Check every line below for the string "Expand", and copy the lines that contain it.
BEGIN DATA FOR THIS TASK
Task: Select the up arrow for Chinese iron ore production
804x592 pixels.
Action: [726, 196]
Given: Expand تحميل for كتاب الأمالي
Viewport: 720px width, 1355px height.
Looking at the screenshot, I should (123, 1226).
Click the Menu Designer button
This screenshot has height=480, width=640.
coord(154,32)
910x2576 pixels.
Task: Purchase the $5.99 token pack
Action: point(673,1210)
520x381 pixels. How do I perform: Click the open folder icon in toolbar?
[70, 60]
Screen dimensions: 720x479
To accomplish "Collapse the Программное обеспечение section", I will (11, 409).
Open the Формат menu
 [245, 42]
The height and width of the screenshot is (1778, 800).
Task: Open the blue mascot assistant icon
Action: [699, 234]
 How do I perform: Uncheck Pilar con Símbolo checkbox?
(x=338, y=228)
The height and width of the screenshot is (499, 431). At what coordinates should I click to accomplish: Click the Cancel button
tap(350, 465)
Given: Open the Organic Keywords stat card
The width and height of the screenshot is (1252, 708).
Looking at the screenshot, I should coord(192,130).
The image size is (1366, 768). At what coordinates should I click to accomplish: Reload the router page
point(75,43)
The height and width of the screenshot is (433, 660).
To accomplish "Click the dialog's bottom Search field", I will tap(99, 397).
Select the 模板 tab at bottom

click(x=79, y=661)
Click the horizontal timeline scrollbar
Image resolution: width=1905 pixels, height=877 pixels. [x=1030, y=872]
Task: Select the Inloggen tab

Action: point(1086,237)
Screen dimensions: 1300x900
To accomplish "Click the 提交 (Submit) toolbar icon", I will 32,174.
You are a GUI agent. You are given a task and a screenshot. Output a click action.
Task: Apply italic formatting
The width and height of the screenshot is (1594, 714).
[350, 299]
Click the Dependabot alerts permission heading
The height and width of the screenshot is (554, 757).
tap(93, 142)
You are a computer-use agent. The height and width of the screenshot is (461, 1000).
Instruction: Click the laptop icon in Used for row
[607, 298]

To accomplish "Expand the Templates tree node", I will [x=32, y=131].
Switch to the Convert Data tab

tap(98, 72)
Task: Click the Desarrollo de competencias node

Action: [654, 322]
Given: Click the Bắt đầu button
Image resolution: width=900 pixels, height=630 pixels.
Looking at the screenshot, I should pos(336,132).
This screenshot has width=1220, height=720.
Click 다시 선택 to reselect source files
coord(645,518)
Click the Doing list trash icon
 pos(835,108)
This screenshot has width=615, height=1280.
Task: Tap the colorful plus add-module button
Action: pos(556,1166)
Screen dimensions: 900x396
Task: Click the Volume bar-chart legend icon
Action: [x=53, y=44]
END DATA FOR THIS TASK
▶ **SOLUTION TO THIS PROBLEM**
Given: Expand تحميل for كتاب الأمالي
To accomplish "Expand the Templates tree node", I will [x=32, y=131].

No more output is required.